常に一歩先を見て安全、環境をリードしていくのがHondaの使命である。

<モータースポーツ>
トライアル世界選手権:2004年、藤波選手が日本人初のタイトル獲得。文部科学省より、「スポーツ功労者顕彰」を授与された。
MTBダウンヒル:RN01がJCFジャパンシリーズと米NORBAシリーズを制覇。
WGP:125ccと250ccを制覇。MotoGPではコンストラクターは1位となったが、ライダータイトルは2位。05年は追う立場から、タイトルを取り戻すべく全力を尽くす。
IndyCar:16戦中14勝。ドライバー、マニュファクチャラー、ルーキーの三冠達成。
F1:昨シーズンのコンストラクターズ5位から04年は2位に躍進。

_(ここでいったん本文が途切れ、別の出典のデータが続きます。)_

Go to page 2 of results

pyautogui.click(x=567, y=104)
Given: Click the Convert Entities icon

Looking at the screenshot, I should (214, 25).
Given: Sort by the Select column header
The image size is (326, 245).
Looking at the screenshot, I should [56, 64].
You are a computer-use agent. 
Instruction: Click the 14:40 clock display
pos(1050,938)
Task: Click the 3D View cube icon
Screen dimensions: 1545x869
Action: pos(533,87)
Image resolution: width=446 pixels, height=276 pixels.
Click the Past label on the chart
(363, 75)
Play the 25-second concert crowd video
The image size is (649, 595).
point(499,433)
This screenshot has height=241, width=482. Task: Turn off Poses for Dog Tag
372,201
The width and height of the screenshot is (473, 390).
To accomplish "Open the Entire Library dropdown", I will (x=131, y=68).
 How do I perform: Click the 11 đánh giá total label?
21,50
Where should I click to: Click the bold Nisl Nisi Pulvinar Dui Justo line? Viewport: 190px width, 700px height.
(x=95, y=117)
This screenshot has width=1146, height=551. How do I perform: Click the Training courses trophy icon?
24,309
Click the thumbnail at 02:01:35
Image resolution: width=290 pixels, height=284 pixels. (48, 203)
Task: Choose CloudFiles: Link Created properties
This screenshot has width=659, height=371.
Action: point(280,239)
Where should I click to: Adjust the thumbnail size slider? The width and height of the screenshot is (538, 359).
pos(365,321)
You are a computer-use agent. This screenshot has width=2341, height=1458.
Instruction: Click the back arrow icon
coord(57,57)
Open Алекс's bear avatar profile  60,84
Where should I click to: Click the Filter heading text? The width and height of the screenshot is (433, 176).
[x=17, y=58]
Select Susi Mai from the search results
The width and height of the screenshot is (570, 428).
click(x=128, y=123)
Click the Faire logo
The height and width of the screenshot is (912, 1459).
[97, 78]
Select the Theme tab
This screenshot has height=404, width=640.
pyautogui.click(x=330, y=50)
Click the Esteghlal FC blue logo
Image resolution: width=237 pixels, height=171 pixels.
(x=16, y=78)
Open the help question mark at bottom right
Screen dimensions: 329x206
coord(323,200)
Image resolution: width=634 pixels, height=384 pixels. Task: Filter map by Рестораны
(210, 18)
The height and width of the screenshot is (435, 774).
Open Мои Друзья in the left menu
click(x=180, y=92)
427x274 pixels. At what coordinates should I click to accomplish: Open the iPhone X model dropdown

新たに45%分をB・A・Rに出資する計画で、新体制のもと、ワールドチャンピオン獲得を目標に挑む。

<結び>
華やかな表彰台に登りつめるまでに、地道な試行錯誤と苦労の積み重ねがレースにはあるように、各地域での事業も、表からは中々見えない、部品単位での生産体質、Globalオペレーションの強化が、これからの厳しい環境下で、真価を問われる。

だからこそ、原点に立ち返り、各分野での源流強化をキーワードに、「志」と「技」と「質」を高め、“お客様の喜び”で世界一を目指す取り組みを進めていく。源流強化とは現場にいる一人一人が、現場でしか持ち得ない視点を持って問題を提起、解決していくこと、志を高く前進することに繋がる。個々人の夢を実現させる力、その集積がHondaなのである。